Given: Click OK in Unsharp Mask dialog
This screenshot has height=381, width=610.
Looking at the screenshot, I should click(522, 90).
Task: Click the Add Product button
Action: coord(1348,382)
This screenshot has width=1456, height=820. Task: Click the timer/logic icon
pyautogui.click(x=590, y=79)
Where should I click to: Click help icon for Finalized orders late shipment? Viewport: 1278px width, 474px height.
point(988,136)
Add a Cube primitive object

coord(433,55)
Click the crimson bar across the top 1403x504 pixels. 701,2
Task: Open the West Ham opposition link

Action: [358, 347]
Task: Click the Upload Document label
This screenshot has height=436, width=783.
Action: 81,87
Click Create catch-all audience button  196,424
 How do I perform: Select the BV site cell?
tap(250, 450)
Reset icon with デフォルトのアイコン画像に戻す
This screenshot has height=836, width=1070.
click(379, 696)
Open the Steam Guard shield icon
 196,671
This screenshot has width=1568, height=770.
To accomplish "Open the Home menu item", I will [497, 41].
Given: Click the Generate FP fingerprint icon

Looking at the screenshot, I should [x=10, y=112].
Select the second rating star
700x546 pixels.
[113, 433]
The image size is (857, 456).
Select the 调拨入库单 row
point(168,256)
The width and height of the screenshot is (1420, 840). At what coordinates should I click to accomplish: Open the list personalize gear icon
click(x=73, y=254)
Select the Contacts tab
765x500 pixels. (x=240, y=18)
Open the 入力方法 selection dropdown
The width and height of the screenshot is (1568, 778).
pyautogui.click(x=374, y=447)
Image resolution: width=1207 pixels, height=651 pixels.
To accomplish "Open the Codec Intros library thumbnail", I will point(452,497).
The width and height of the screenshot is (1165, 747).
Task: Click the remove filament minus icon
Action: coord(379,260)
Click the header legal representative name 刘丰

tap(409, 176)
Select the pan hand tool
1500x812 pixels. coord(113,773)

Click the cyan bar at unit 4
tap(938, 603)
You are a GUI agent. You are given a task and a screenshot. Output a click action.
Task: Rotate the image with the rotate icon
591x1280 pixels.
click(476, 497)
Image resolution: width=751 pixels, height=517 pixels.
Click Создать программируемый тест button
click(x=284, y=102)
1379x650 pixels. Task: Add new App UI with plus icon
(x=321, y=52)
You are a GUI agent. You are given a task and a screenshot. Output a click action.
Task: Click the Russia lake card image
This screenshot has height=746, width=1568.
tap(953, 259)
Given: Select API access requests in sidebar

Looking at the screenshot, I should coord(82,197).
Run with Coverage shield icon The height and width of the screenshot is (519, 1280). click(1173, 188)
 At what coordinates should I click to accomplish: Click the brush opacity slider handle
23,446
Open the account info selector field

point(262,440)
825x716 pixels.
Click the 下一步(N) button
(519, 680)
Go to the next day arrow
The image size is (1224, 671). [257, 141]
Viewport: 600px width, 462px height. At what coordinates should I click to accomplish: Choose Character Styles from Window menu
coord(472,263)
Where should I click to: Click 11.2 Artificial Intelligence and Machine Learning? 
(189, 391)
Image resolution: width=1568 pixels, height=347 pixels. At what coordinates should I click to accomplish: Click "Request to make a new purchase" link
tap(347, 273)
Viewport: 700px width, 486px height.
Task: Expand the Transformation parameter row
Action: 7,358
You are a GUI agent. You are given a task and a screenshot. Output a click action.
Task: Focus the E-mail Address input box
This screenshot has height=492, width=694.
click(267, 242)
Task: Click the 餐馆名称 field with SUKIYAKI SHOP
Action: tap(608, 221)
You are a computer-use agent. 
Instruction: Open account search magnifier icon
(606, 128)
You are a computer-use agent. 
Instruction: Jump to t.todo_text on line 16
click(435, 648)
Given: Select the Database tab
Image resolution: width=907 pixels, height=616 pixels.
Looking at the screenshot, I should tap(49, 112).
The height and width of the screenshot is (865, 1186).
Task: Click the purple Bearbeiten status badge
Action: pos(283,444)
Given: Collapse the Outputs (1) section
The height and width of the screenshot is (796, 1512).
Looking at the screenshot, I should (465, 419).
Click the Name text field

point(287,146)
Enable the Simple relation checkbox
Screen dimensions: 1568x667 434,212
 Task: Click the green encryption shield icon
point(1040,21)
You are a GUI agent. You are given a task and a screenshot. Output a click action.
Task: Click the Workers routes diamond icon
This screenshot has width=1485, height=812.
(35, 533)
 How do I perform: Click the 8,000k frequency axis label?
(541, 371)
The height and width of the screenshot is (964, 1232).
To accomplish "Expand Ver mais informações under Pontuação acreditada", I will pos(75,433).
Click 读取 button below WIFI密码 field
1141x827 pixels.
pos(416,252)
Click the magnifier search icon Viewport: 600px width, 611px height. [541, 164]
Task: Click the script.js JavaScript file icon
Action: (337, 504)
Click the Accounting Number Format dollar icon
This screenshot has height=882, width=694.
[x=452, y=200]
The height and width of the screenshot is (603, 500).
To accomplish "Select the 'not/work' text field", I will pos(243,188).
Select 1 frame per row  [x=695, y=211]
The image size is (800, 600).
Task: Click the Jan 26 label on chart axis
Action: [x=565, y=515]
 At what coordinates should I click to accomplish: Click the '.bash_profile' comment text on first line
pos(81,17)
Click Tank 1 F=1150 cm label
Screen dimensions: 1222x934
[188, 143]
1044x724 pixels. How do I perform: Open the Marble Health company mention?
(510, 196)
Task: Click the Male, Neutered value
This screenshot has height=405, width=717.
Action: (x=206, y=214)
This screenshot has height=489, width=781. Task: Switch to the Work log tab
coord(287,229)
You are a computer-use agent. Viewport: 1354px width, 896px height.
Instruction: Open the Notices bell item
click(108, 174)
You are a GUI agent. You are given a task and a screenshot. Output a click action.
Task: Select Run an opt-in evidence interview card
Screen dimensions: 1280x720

──────────

- TASK DIRECTIONS:
Please transcribe the listing above exactly, line for line.

- WRITTEN RESPONSE:
Given: Click OK in Unsharp Mask dialog
This screenshot has height=381, width=610.
Looking at the screenshot, I should click(522, 90).
Task: Click the Add Product button
Action: coord(1348,382)
This screenshot has width=1456, height=820. Task: Click the timer/logic icon
pyautogui.click(x=590, y=79)
Where should I click to: Click help icon for Finalized orders late shipment? Viewport: 1278px width, 474px height.
point(988,136)
Add a Cube primitive object

coord(433,55)
Click the crimson bar across the top 1403x504 pixels. 701,2
Task: Open the West Ham opposition link

Action: [358, 347]
Task: Click the Upload Document label
This screenshot has height=436, width=783.
Action: 81,87
Click Create catch-all audience button  196,424
 How do I perform: Select the BV site cell?
tap(250, 450)
Reset icon with デフォルトのアイコン画像に戻す
This screenshot has height=836, width=1070.
click(379, 696)
Open the Steam Guard shield icon
 196,671
This screenshot has width=1568, height=770.
To accomplish "Open the Home menu item", I will [497, 41].
Given: Click the Generate FP fingerprint icon

Looking at the screenshot, I should [x=10, y=112].
Select the second rating star
700x546 pixels.
[113, 433]
The image size is (857, 456).
Select the 调拨入库单 row
point(168,256)
The width and height of the screenshot is (1420, 840). At what coordinates should I click to accomplish: Open the list personalize gear icon
click(x=73, y=254)
Select the Contacts tab
765x500 pixels. (x=240, y=18)
Open the 入力方法 selection dropdown
The width and height of the screenshot is (1568, 778).
pyautogui.click(x=374, y=447)
Image resolution: width=1207 pixels, height=651 pixels.
To accomplish "Open the Codec Intros library thumbnail", I will point(452,497).
The width and height of the screenshot is (1165, 747).
Task: Click the remove filament minus icon
Action: coord(379,260)
Click the header legal representative name 刘丰

tap(409, 176)
Select the pan hand tool
1500x812 pixels. coord(113,773)

Click the cyan bar at unit 4
tap(938, 603)
You are a GUI agent. You are given a task and a screenshot. Output a click action.
Task: Rotate the image with the rotate icon
591x1280 pixels.
click(476, 497)
Image resolution: width=751 pixels, height=517 pixels.
Click Создать программируемый тест button
click(x=284, y=102)
1379x650 pixels. Task: Add new App UI with plus icon
(x=321, y=52)
You are a GUI agent. You are given a task and a screenshot. Output a click action.
Task: Click the Russia lake card image
This screenshot has height=746, width=1568.
tap(953, 259)
Given: Select API access requests in sidebar

Looking at the screenshot, I should coord(82,197).
Run with Coverage shield icon The height and width of the screenshot is (519, 1280). click(1173, 188)
 At what coordinates should I click to accomplish: Click the brush opacity slider handle
23,446
Open the account info selector field

point(262,440)
825x716 pixels.
Click the 下一步(N) button
(519, 680)
Go to the next day arrow
The image size is (1224, 671). [257, 141]
Viewport: 600px width, 462px height. At what coordinates should I click to accomplish: Choose Character Styles from Window menu
coord(472,263)
Where should I click to: Click 11.2 Artificial Intelligence and Machine Learning? 
(189, 391)
Image resolution: width=1568 pixels, height=347 pixels. At what coordinates should I click to accomplish: Click "Request to make a new purchase" link
tap(347, 273)
Viewport: 700px width, 486px height.
Task: Expand the Transformation parameter row
Action: 7,358
You are a GUI agent. You are given a task and a screenshot. Output a click action.
Task: Focus the E-mail Address input box
This screenshot has height=492, width=694.
click(267, 242)
Task: Click the 餐馆名称 field with SUKIYAKI SHOP
Action: tap(608, 221)
You are a computer-use agent. 
Instruction: Open account search magnifier icon
(606, 128)
You are a computer-use agent. 
Instruction: Jump to t.todo_text on line 16
click(435, 648)
Given: Select the Database tab
Image resolution: width=907 pixels, height=616 pixels.
Looking at the screenshot, I should tap(49, 112).
The height and width of the screenshot is (865, 1186).
Task: Click the purple Bearbeiten status badge
Action: pos(283,444)
Given: Collapse the Outputs (1) section
The height and width of the screenshot is (796, 1512).
Looking at the screenshot, I should (465, 419).
Click the Name text field

point(287,146)
Enable the Simple relation checkbox
Screen dimensions: 1568x667 434,212
 Task: Click the green encryption shield icon
point(1040,21)
You are a GUI agent. You are given a task and a screenshot. Output a click action.
Task: Click the Workers routes diamond icon
This screenshot has width=1485, height=812.
(35, 533)
 How do I perform: Click the 8,000k frequency axis label?
(541, 371)
The height and width of the screenshot is (964, 1232).
To accomplish "Expand Ver mais informações under Pontuação acreditada", I will pos(75,433).
Click 读取 button below WIFI密码 field
1141x827 pixels.
pos(416,252)
Click the magnifier search icon Viewport: 600px width, 611px height. [541, 164]
Task: Click the script.js JavaScript file icon
Action: (337, 504)
Click the Accounting Number Format dollar icon
This screenshot has height=882, width=694.
[x=452, y=200]
The height and width of the screenshot is (603, 500).
To accomplish "Select the 'not/work' text field", I will pos(243,188).
Select 1 frame per row  [x=695, y=211]
The image size is (800, 600).
Task: Click the Jan 26 label on chart axis
Action: [x=565, y=515]
 At what coordinates should I click to accomplish: Click the '.bash_profile' comment text on first line
pos(81,17)
Click Tank 1 F=1150 cm label
Screen dimensions: 1222x934
[188, 143]
1044x724 pixels. How do I perform: Open the Marble Health company mention?
(510, 196)
Task: Click the Male, Neutered value
This screenshot has height=405, width=717.
Action: (x=206, y=214)
This screenshot has height=489, width=781. Task: Switch to the Work log tab
coord(287,229)
You are a computer-use agent. Viewport: 1354px width, 896px height.
Instruction: Open the Notices bell item
click(108, 174)
You are a GUI agent. You are given a task and a screenshot. Output a click action.
Task: Select Run an opt-in evidence interview card
Screen dimensions: 1280x720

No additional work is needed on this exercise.